▸ What the task requires:
Only the lines from the one that contains "You are a GUI" through the end of the entries, both included, should be transcribed, exactly and without pictures.

▸ Provided information:
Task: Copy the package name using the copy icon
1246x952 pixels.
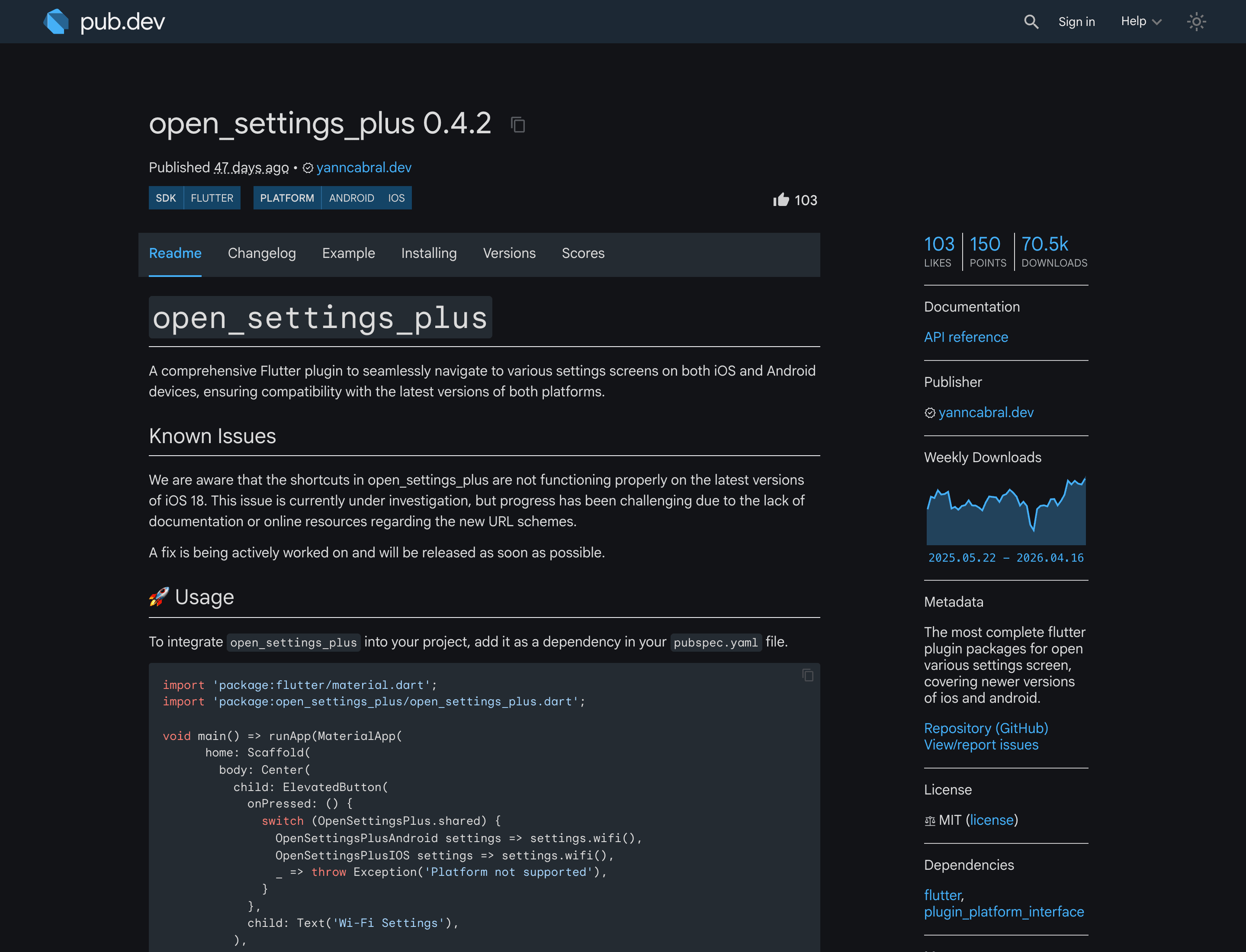Action: point(517,125)
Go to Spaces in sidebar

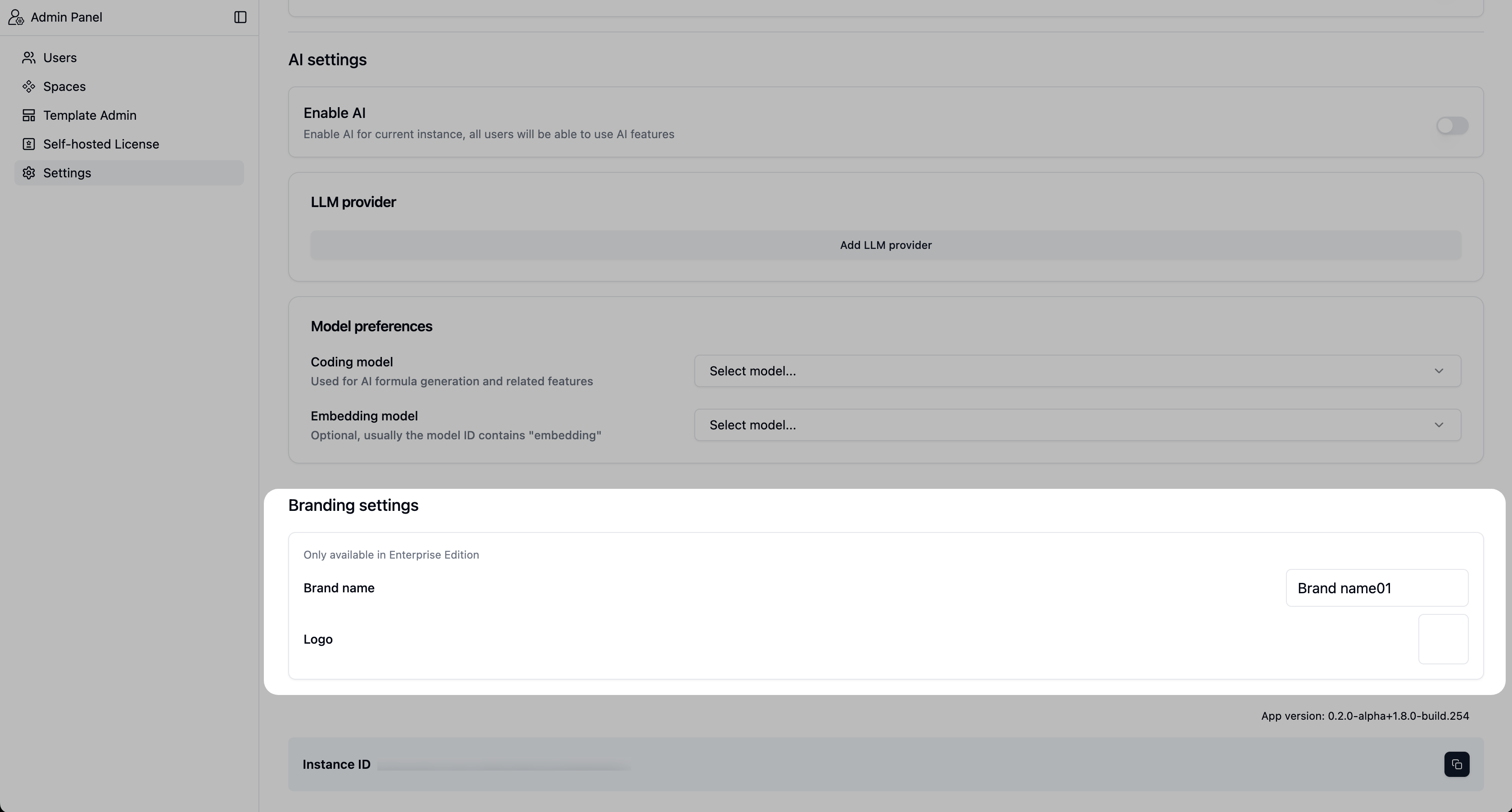pos(64,86)
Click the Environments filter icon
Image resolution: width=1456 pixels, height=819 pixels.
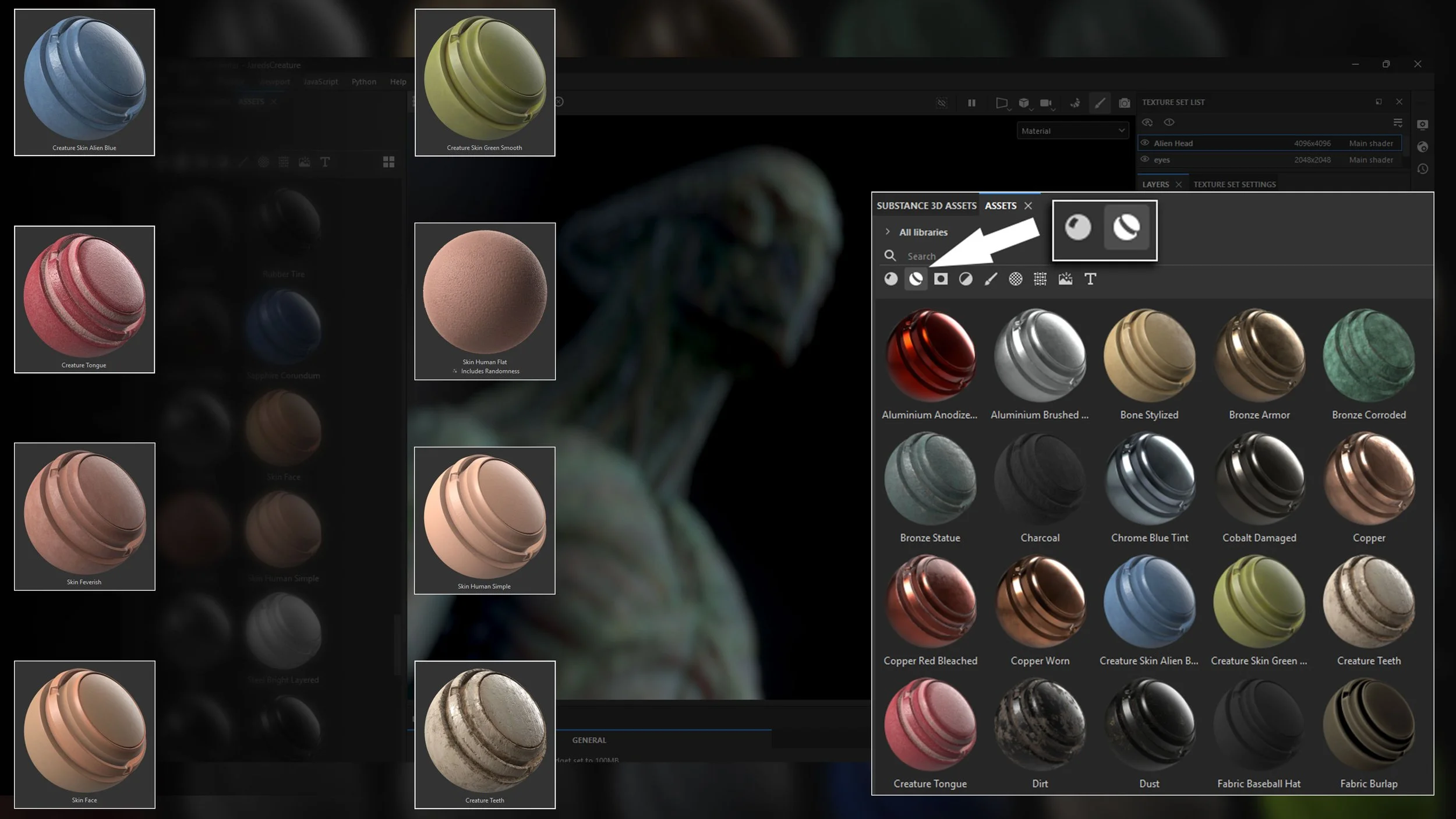1065,279
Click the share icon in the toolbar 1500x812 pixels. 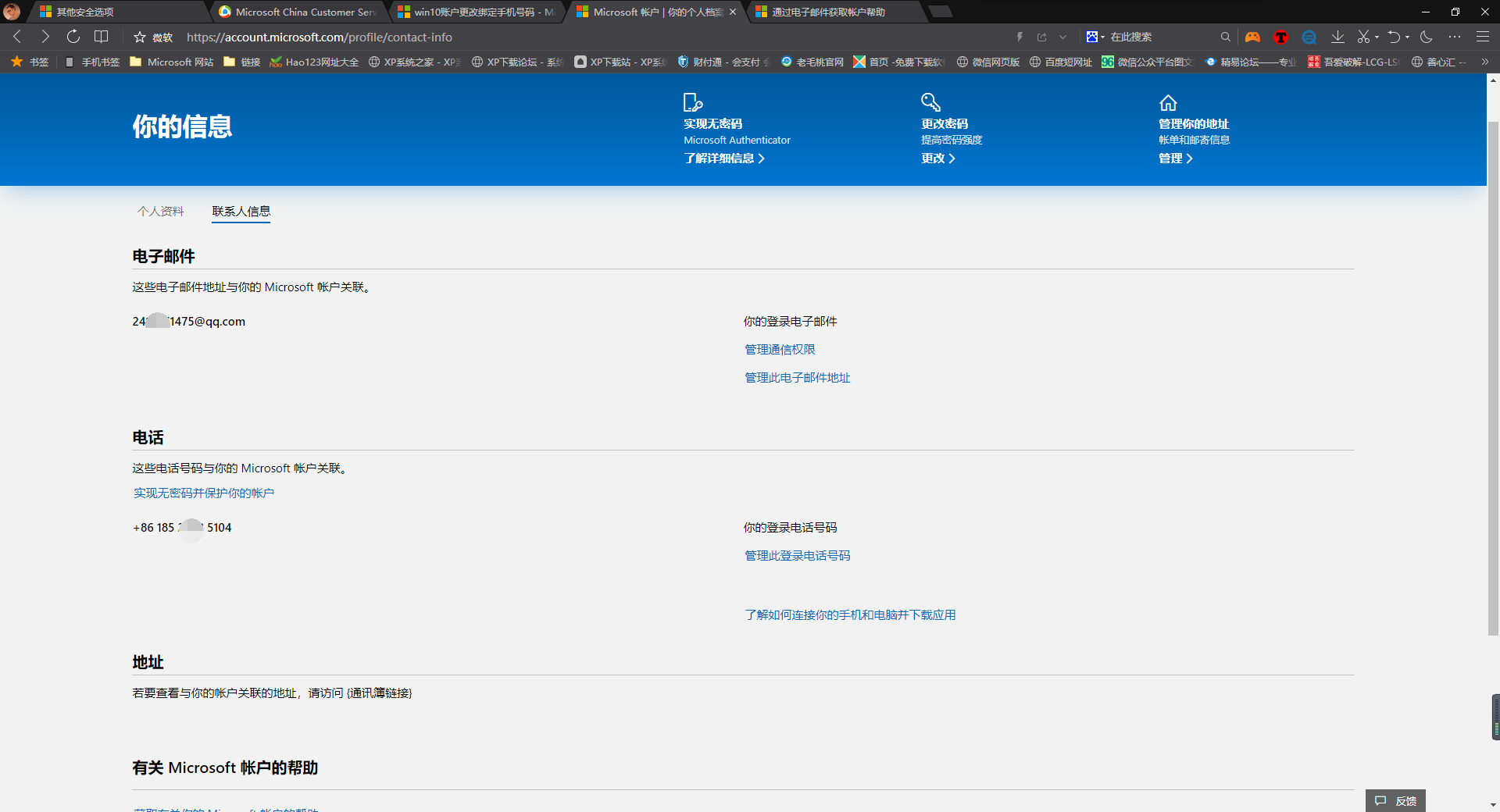pos(1042,37)
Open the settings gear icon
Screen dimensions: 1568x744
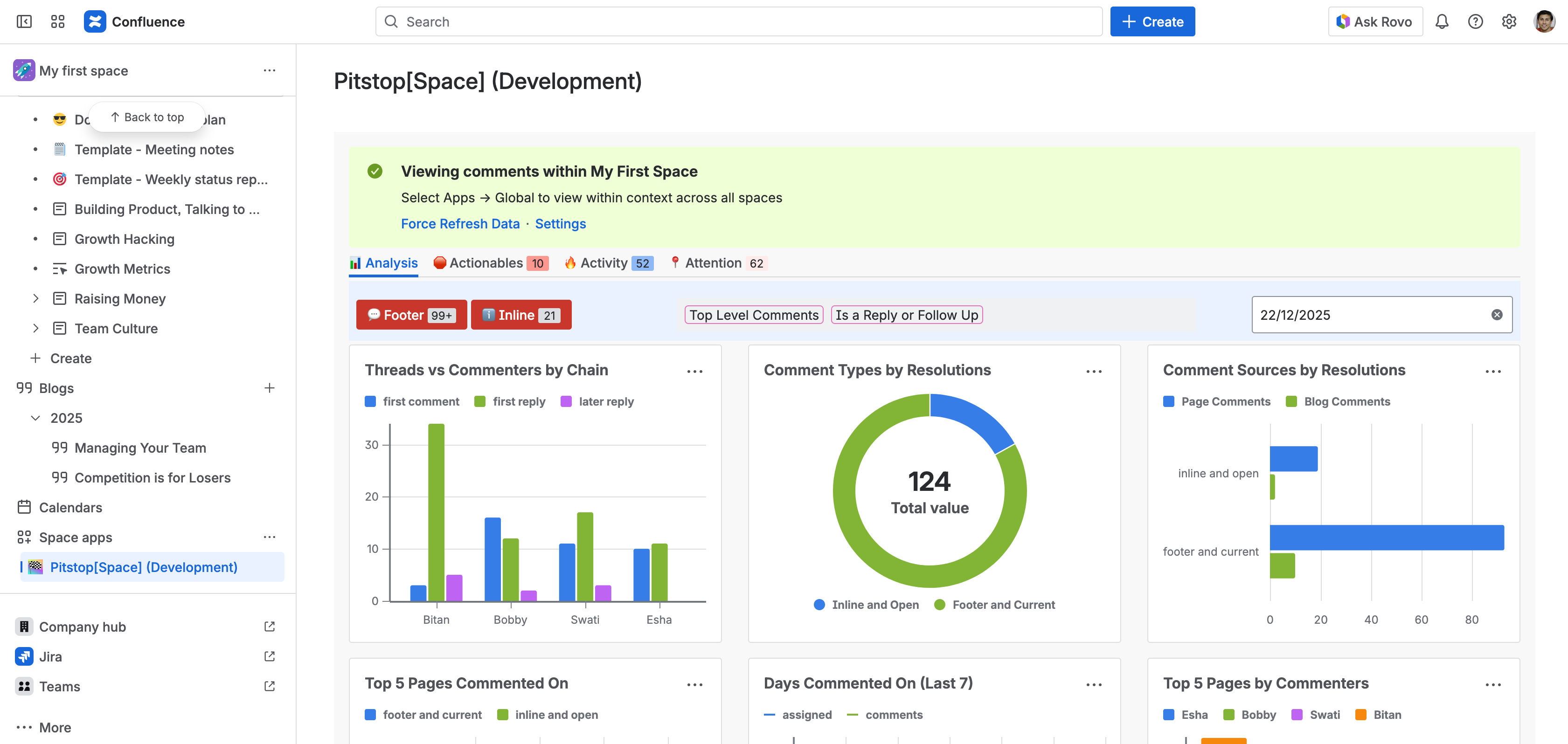(1508, 22)
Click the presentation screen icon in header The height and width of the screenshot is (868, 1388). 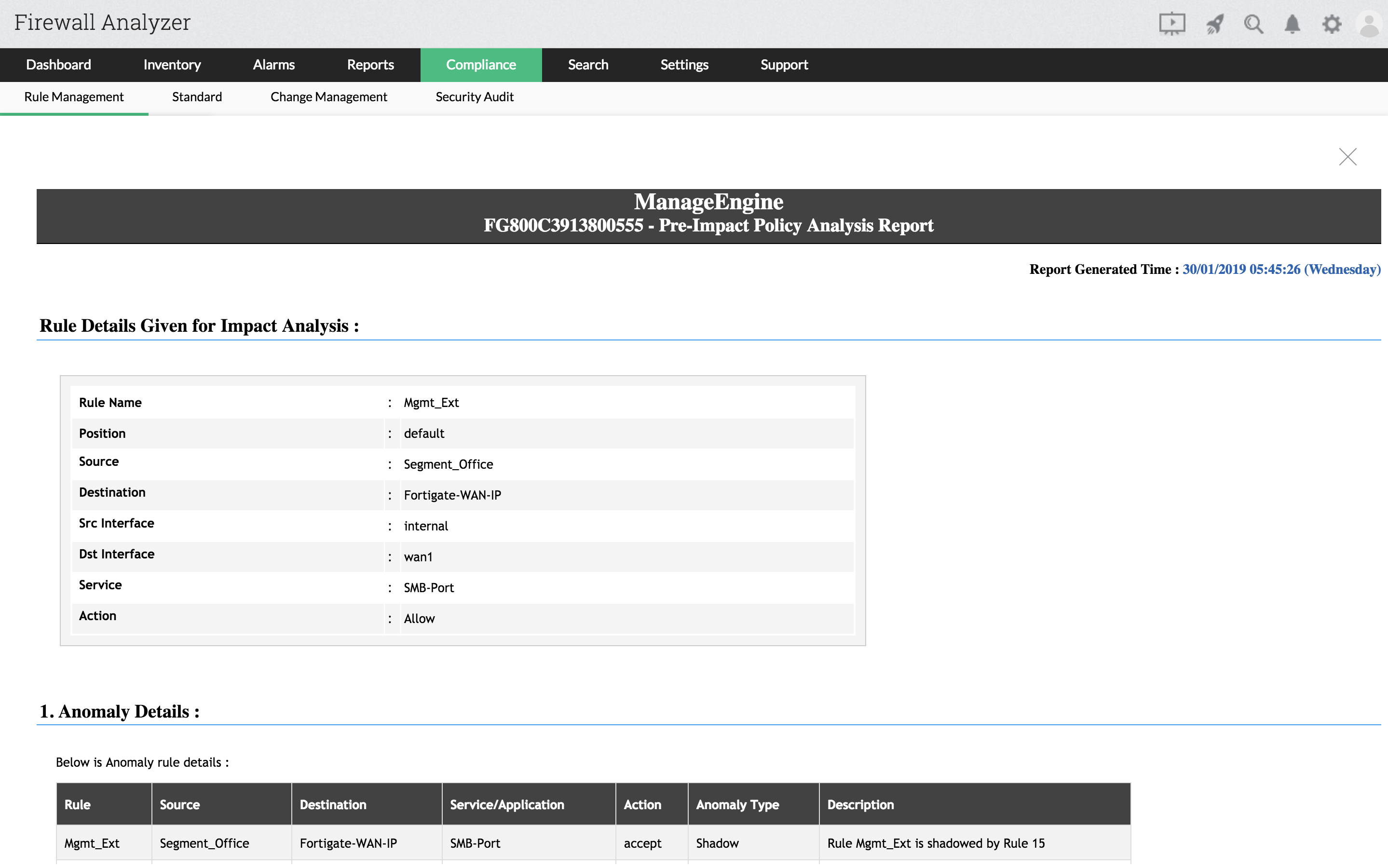pyautogui.click(x=1171, y=24)
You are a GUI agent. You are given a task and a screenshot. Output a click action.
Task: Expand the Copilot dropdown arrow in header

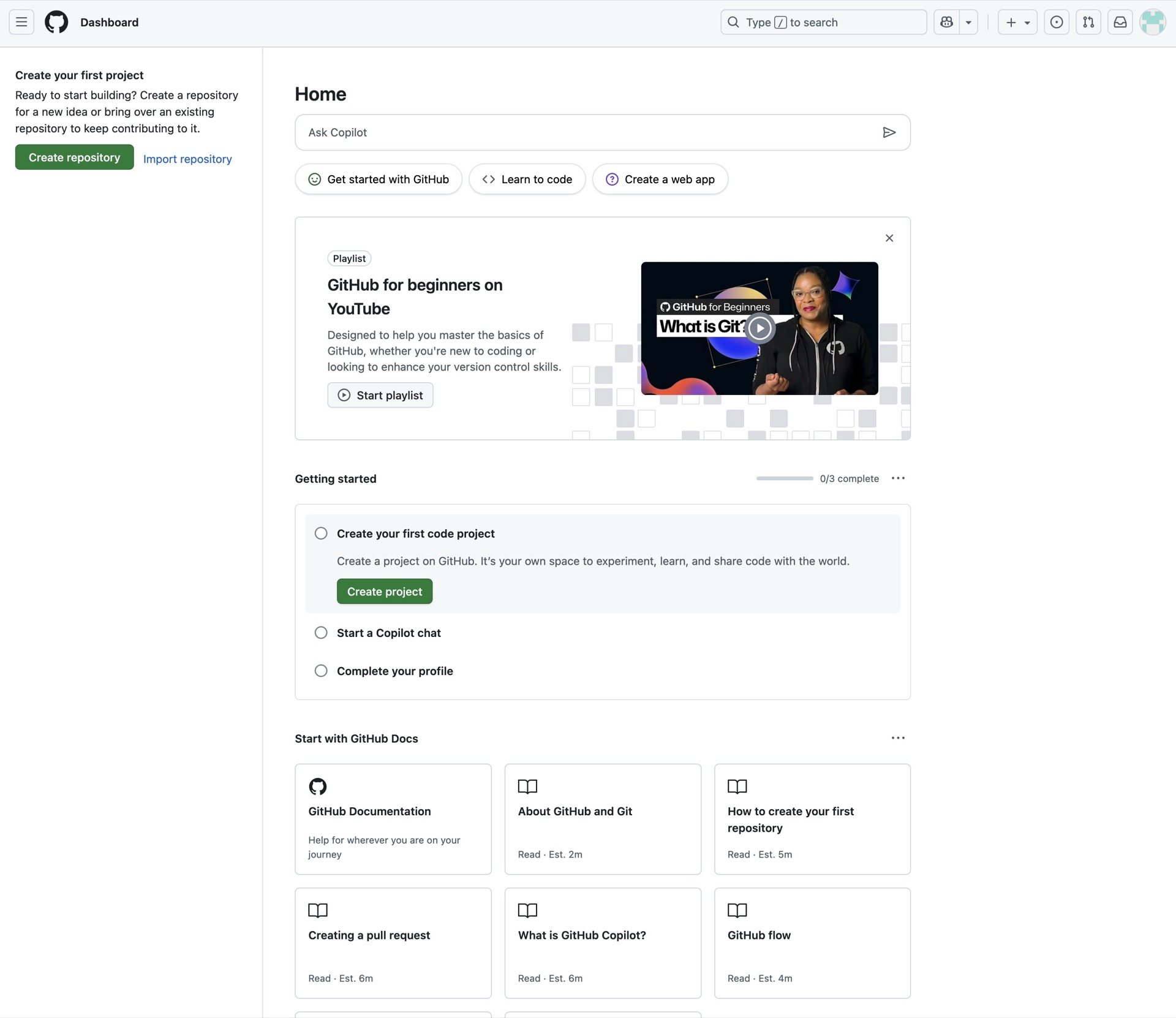[968, 23]
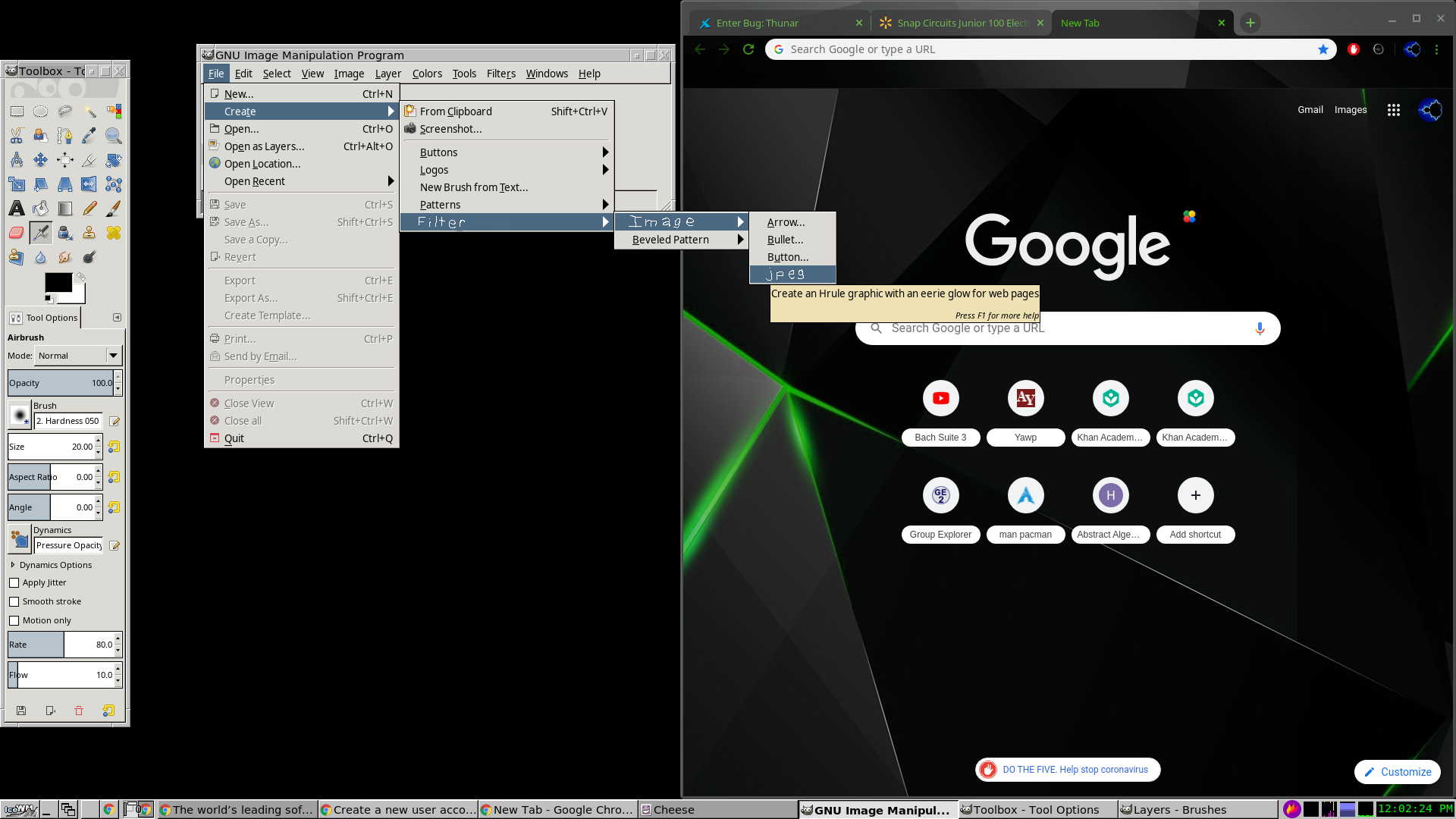
Task: Open the Colors menu in GIMP
Action: point(427,74)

▸ Output below:
You are a GUI agent. You are given a task and a screenshot. Output a click action.
Task: Expand the Copilot dropdown arrow in header

[968, 23]
Task: Open the Colors menu in GIMP
Action: point(427,74)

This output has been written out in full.